_Dataset content:_

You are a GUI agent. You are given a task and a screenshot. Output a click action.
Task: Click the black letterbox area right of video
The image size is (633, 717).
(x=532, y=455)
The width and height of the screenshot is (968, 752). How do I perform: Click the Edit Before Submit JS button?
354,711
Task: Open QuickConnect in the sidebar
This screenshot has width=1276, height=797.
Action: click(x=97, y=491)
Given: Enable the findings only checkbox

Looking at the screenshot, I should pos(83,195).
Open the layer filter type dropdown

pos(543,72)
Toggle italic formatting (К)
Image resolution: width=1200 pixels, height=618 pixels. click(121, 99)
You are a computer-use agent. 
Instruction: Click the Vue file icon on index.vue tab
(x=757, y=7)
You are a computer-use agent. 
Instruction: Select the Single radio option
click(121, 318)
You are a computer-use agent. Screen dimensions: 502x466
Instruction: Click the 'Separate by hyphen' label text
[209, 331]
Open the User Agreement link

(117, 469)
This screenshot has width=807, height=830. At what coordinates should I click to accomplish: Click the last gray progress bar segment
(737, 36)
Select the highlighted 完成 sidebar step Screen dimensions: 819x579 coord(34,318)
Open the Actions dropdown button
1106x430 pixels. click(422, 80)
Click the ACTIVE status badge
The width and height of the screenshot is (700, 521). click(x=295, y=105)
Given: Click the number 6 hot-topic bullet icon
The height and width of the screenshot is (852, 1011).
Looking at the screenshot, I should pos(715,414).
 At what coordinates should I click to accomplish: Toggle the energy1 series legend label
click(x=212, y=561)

_Exercise directions:_
In the records above, locate each line with the word "dimensions". Copy all such lines.

_Written response:_
You are a computer-use agent. Screen dimensions: 502x466
Select the highlighted 完成 sidebar step Screen dimensions: 819x579 coord(34,318)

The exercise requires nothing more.